Tuesday, December 25, 2012

— Caden Morse doesn’t mind wearing a tie to school. In fact, the Bayyari Elementary kindergartener seems to enjoy it.

“It feels like you have a special job when you have to wear a tie,” said Caden, 5.

That prompted a response from a classmate, 6-year-old Ethan Bisbee.

“You do have a special job. It’s learning,” Ethan said.

Both boys were among those wearing ties Dec. 18 as part of Bayyari’s Ties on Tuesdays program, which started this fall.

Jim Tran, a fourth-grade teacher at the school, saw a television report a couple of years ago about an inner-city school where the staff encouraged students to dress up for their classes.

That’s where he got the idea for Ties on Tuesdays, giving the school’s more than 300 boys a reason to wear a tie to school at least one day per week.

There was only one big problem with the idea: Tran found many boys didn’t own a tie.

Through some financial donations from Everett Chevrolet and First Security Bank, the school was able to buy more than 300 clip-on ties for the boys.

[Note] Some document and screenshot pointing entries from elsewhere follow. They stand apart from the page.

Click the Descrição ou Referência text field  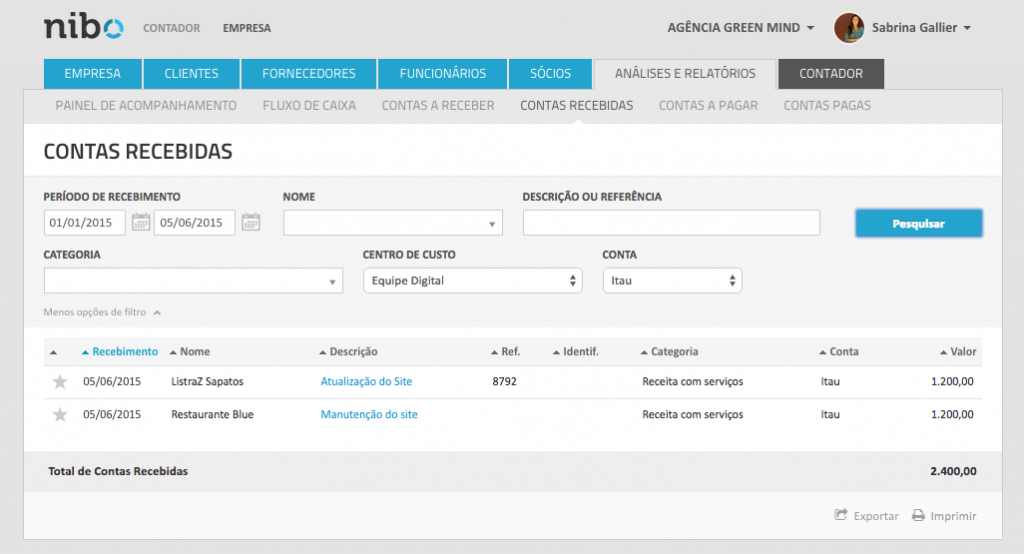click(671, 223)
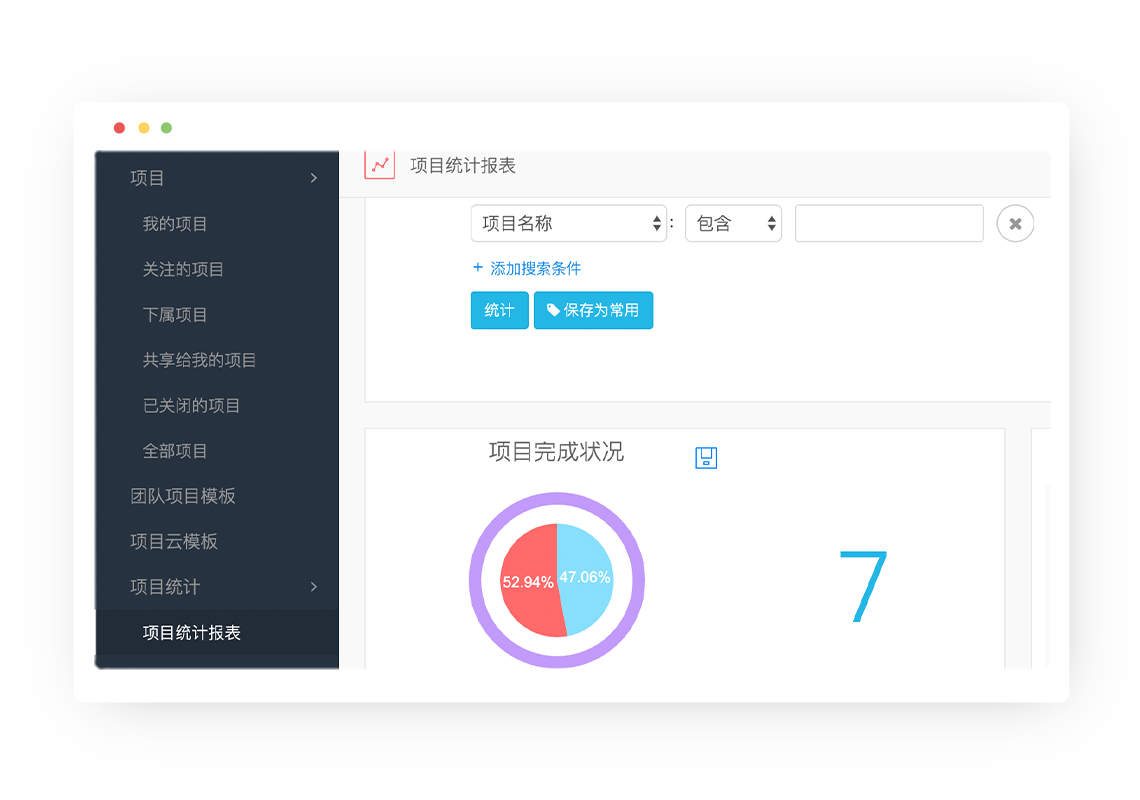Click the yellow window dot in title bar
This screenshot has width=1140, height=800.
coord(144,128)
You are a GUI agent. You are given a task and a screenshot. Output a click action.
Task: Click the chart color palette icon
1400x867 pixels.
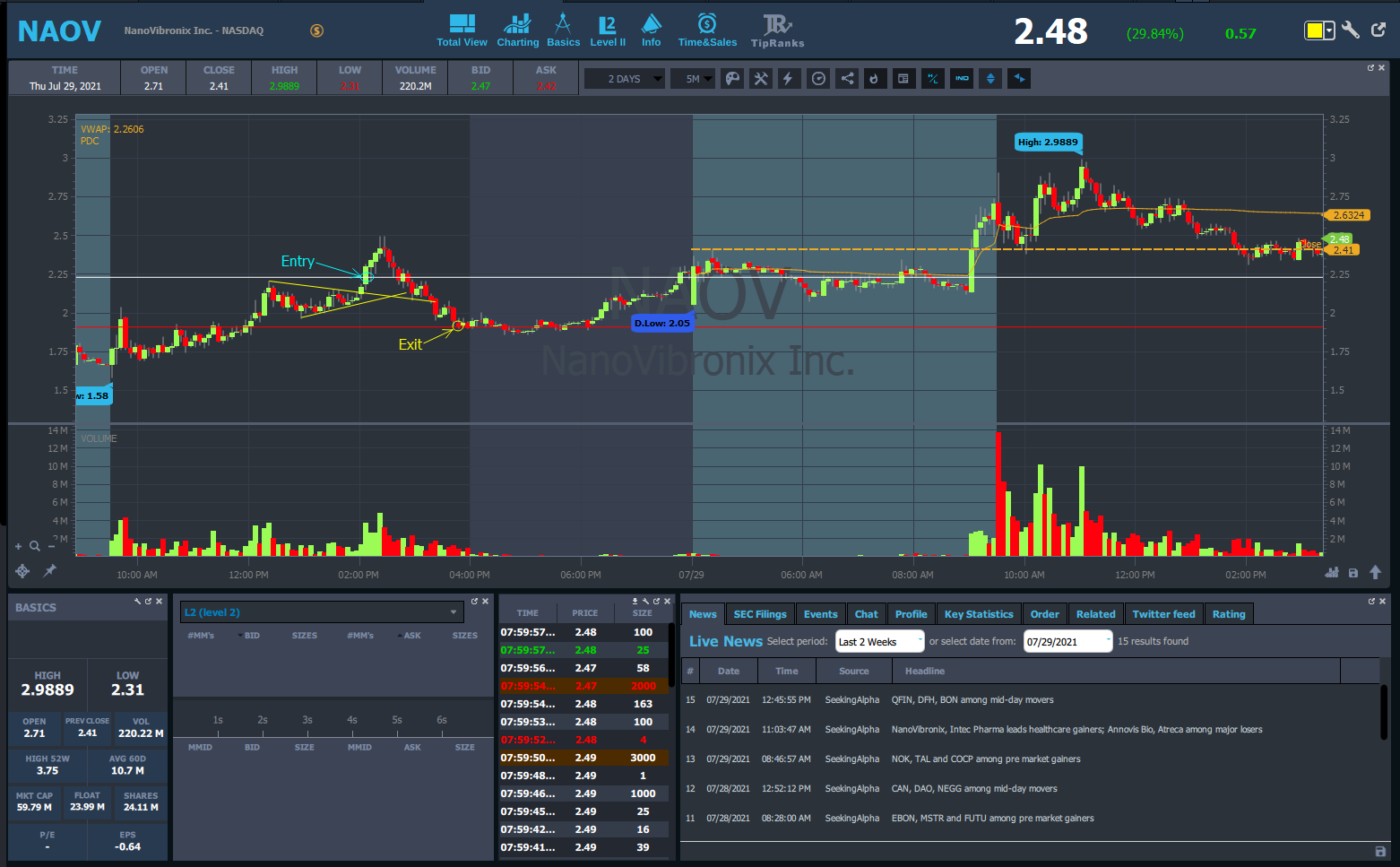click(x=732, y=79)
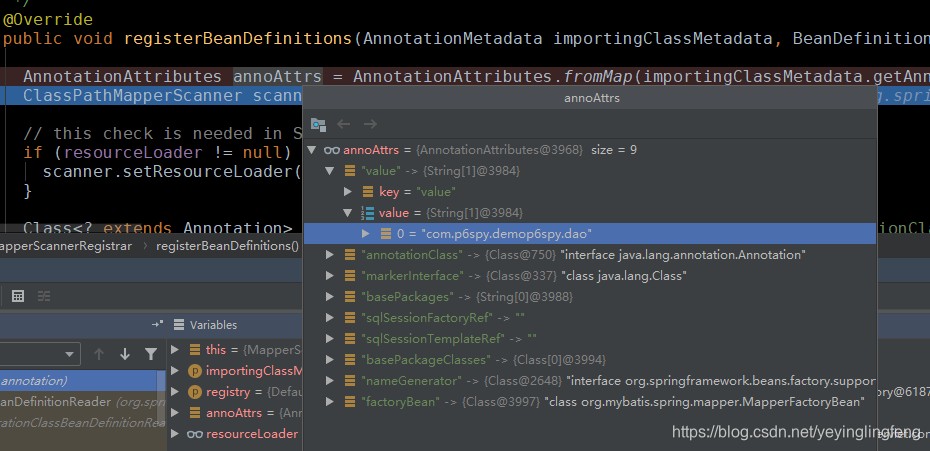The width and height of the screenshot is (930, 451).
Task: Select the resourceLoader variable row
Action: coord(237,434)
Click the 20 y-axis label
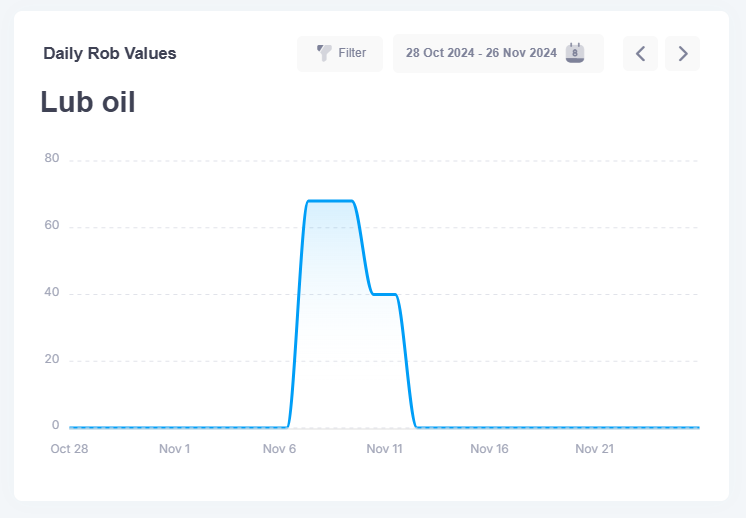The image size is (746, 518). [x=52, y=359]
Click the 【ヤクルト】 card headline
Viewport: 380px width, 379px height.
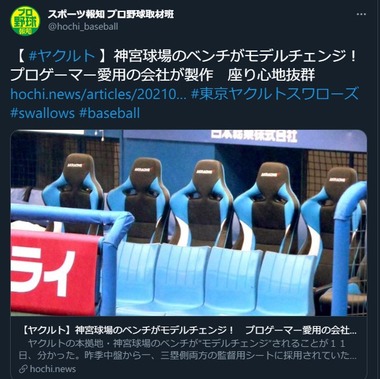click(189, 331)
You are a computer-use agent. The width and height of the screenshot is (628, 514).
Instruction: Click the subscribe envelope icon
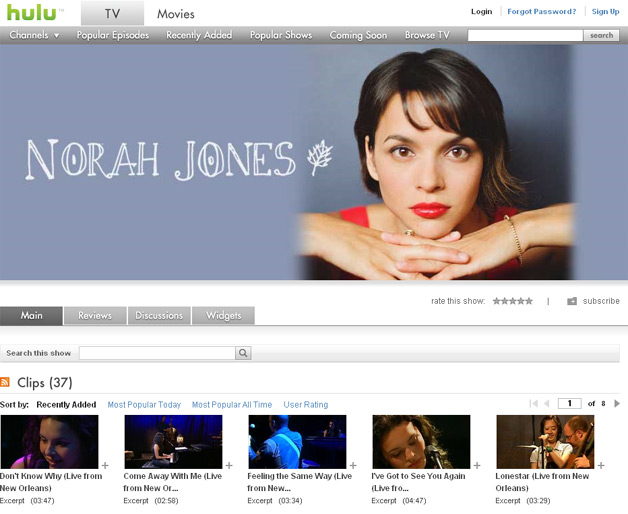[572, 301]
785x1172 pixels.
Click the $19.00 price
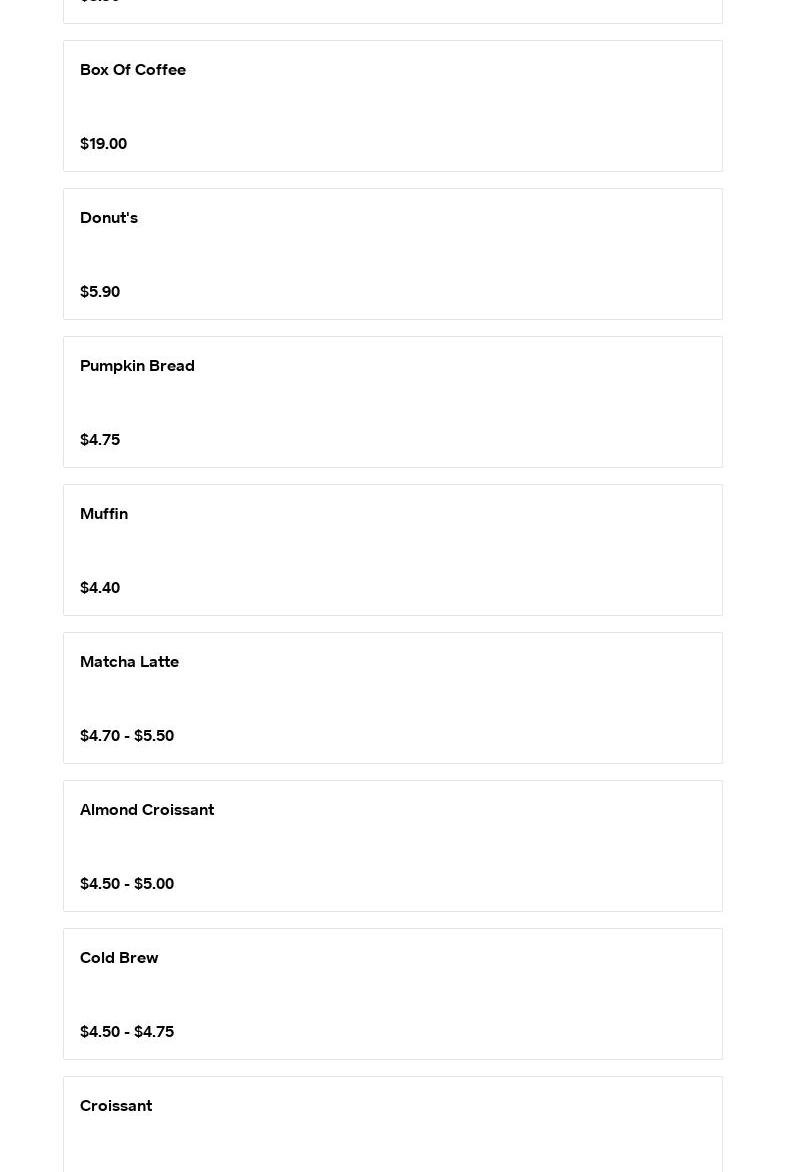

Nathan Nailling, a trust officer at First Security Bank, said a Bayyari teacher who’s a friend approached him about the possibility of getting the bank’s support.

“She asked if the bank would be interested, and I ran it up the flagpole,” Nailling said. “It sounded like a great deal. It was a unique opportunity with young men. We might be able to recruit some future bankers there.”

Nailling attended an event at Bayyari in November where the school presented the new ties to the boys.

“That was really cool,” Nailling said. “Just to see (the boys) smiling and happy, for me, I got a lot of joy out of it.”

Not every boy wears his tie every Tuesday. Tran said about 50 of them do.

Martha Walker, Bayyari principal, said the initiative fits with the school’s broader effort to instill good character traits in its students.

“I think our boys are beginning to understand professionalism and that makes a difference when they’re coming to learn,” Walker said.

Bayyari has five men working at the school, an unusual number for an elementary school. Tran said all of them wear ties on Tuesdays.